We’ve been clients of Therapy ACT and they have tried (on numerous occasions) to present PECS as an option. (See PECS)
WHAT WE ARE DOING PRESENTLY
Adam is going to do the Fabic “Creating a Positive Experience” workshop on 2 February for his & his son’s anxiety. http://www.fabic.com.au/assets/images/pdf/pdf2011/CPE_Canberra_02.02.11.pdf
Trish is trying to use “Communicating Partners” http://www.jamesdmacdonald.org as a role model for his speech & behaviour.
We have just completed 8 weeks of a medical patch on his good eye for strabismus.
WHAT PLANS I HAVE FOR THE FUTURE
After doing a LOT of research we are looking on the following aspects to help Alex.
1. An Ipad. Alex uses my phone for a game (BEEP) and I’d like to see him improve more by the programs available.
2. The Tomatis Method – Trish is considering doing this with Alex (if only she can work out how to keep a set of earphones on his head).
3. Audiblox - Trish is considering doing this with Alex (if only she can work out how to keep a set of earphones on his head).
4. Connect Therapy – This is 1 option (the cheaper of 2 options) http://www.connecttherapy.com/ and is based on RDI, however it has no feedback or assignments but could be combined with;
5. Relate to Autism - http://www.relatetoautism.com/ - not as expensive if combined with Connect Therapy & this program together, in comparison with option below.
6. RDI Therapy - http://www.connectandrelateforautism.com.au/learn_more.html The more expensive option but it does come with monthly feedback & homework tasks to perform.

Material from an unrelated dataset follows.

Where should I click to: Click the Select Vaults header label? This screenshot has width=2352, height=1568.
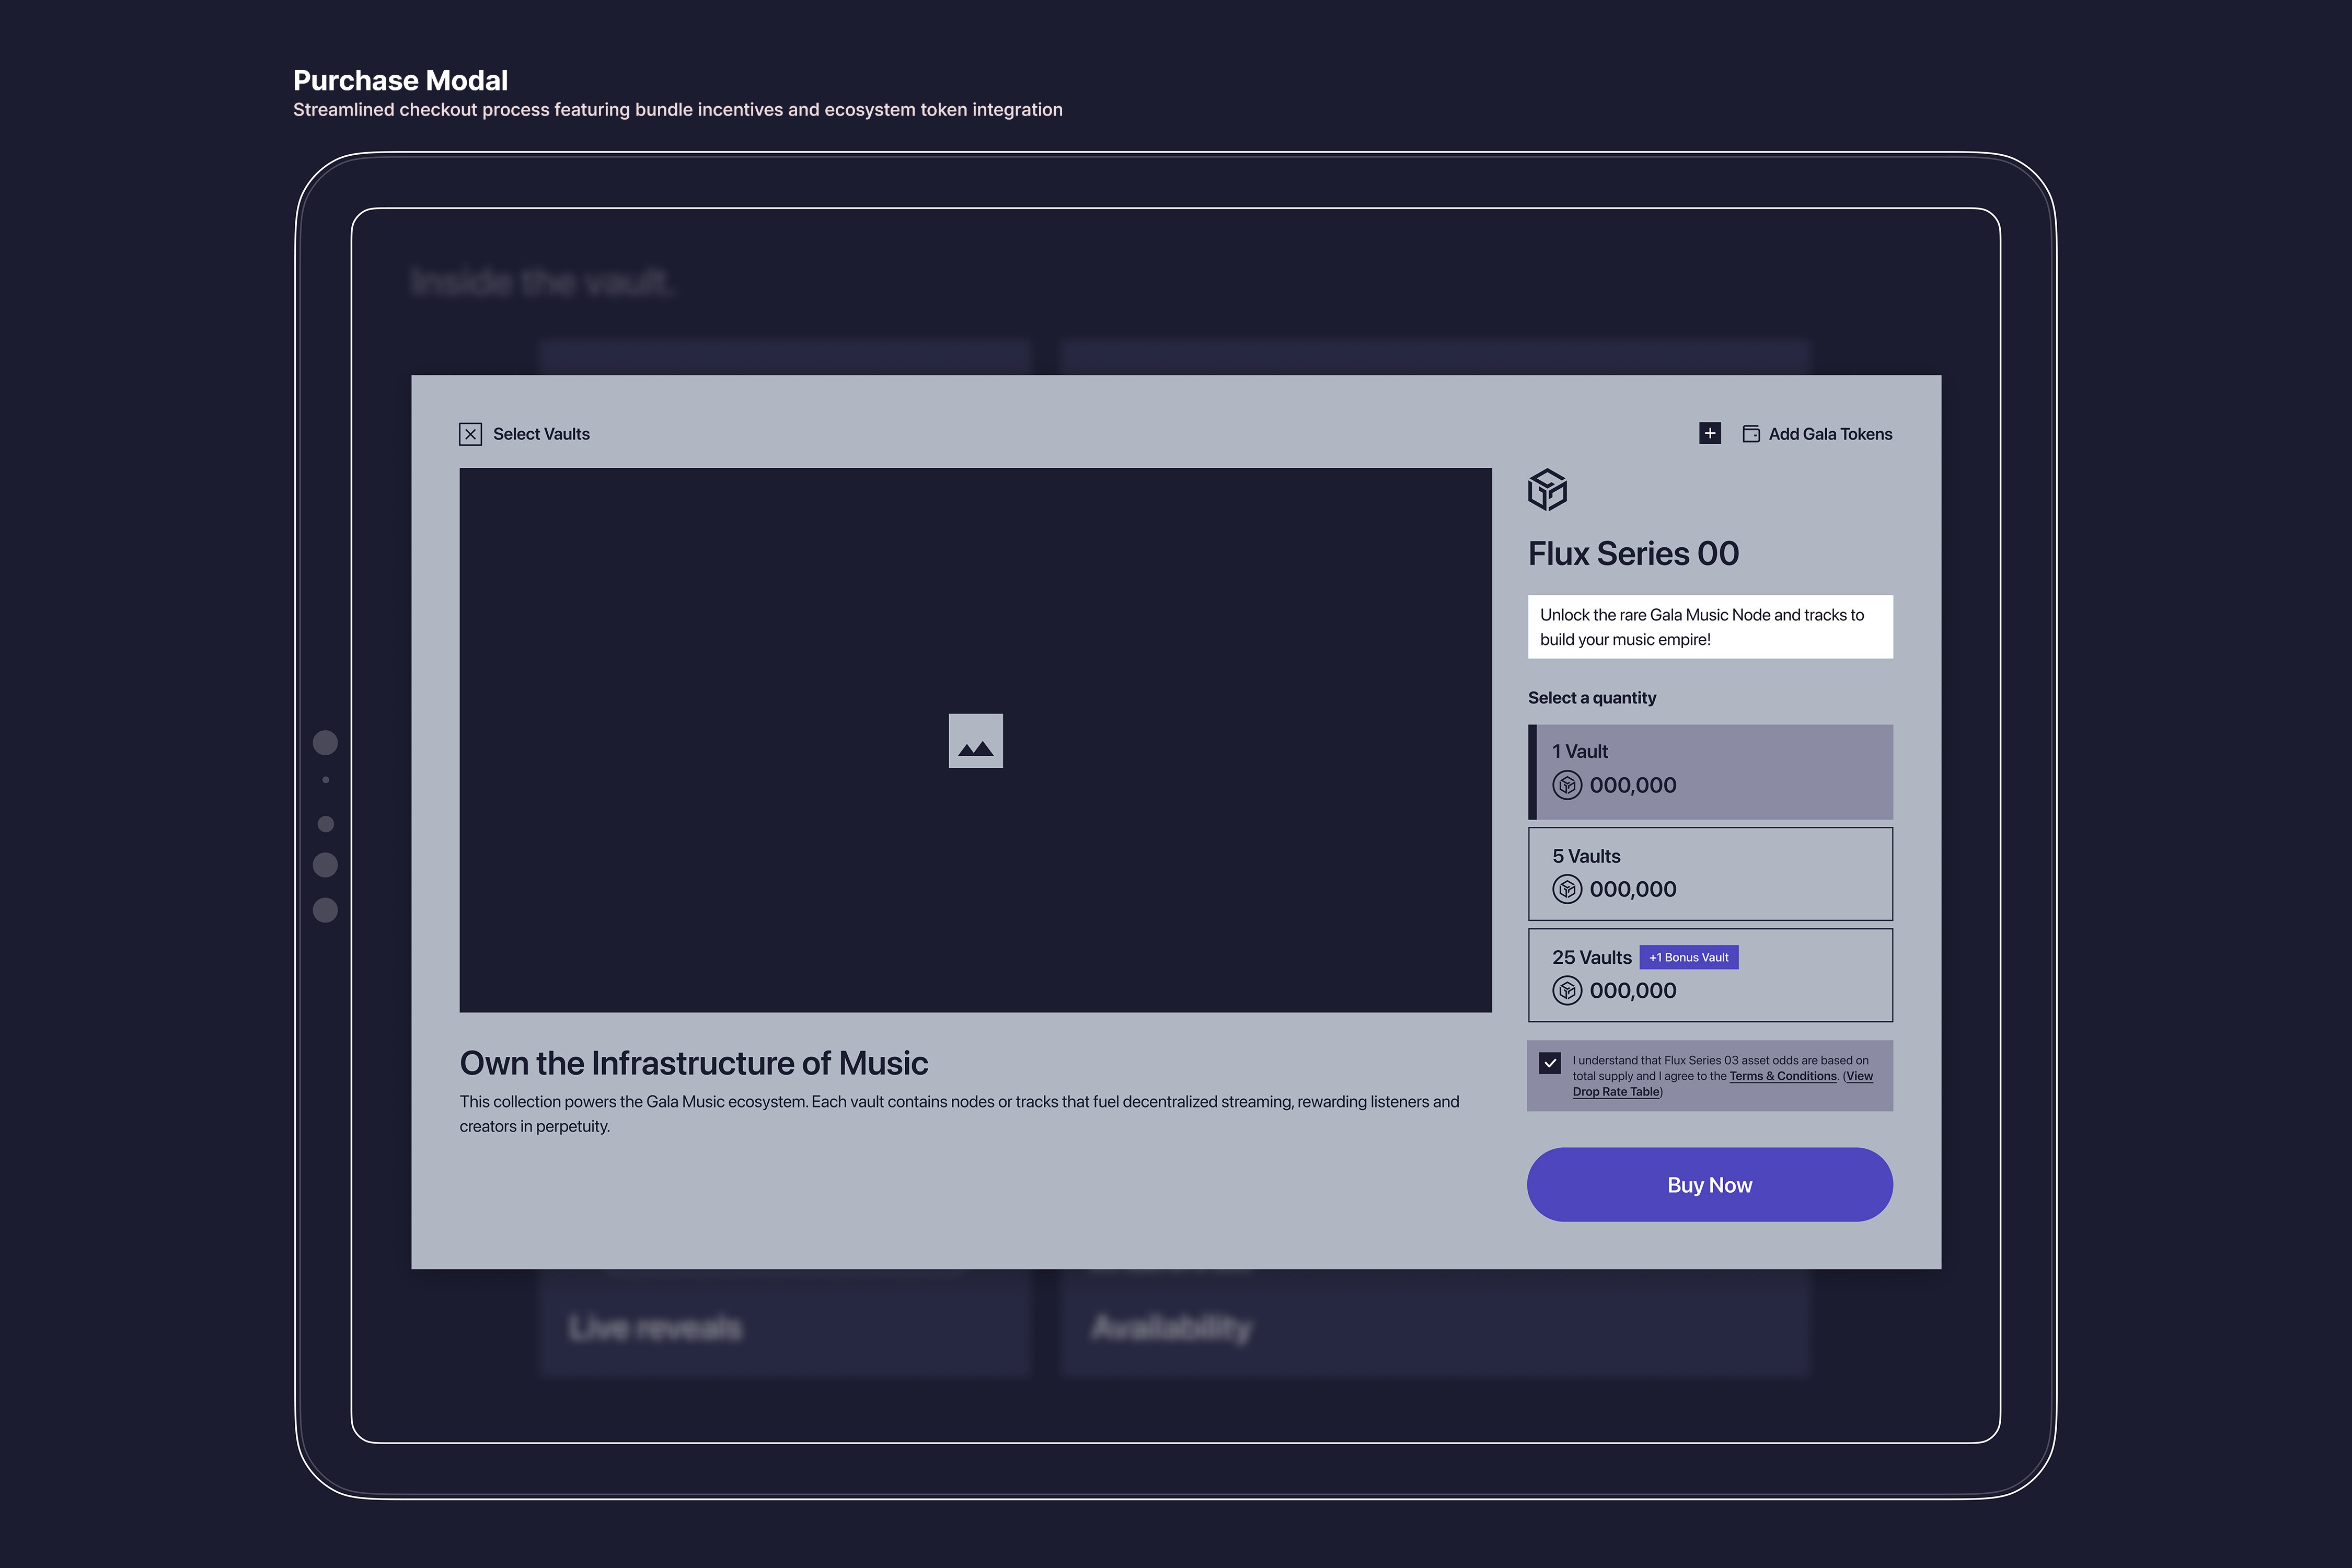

However, at almost $5K per year, this is not a cheap option as he needs an OT as well.
Whilst I’d love it if cost wasn’t an issue – truth is, that it IS an issue & I need to maximise the $12K to the best of its ability and because it needs to be something that is for more than after the age of 6 – something that trains ME to be his coach, is the better long-term solution to this issue.
I know he has Autism. I just don’t see the reserved, shy, non-responsive child that I saw in that testing room on a day to day basis. I’ve always thought there was something MORE than just Autism going on with him.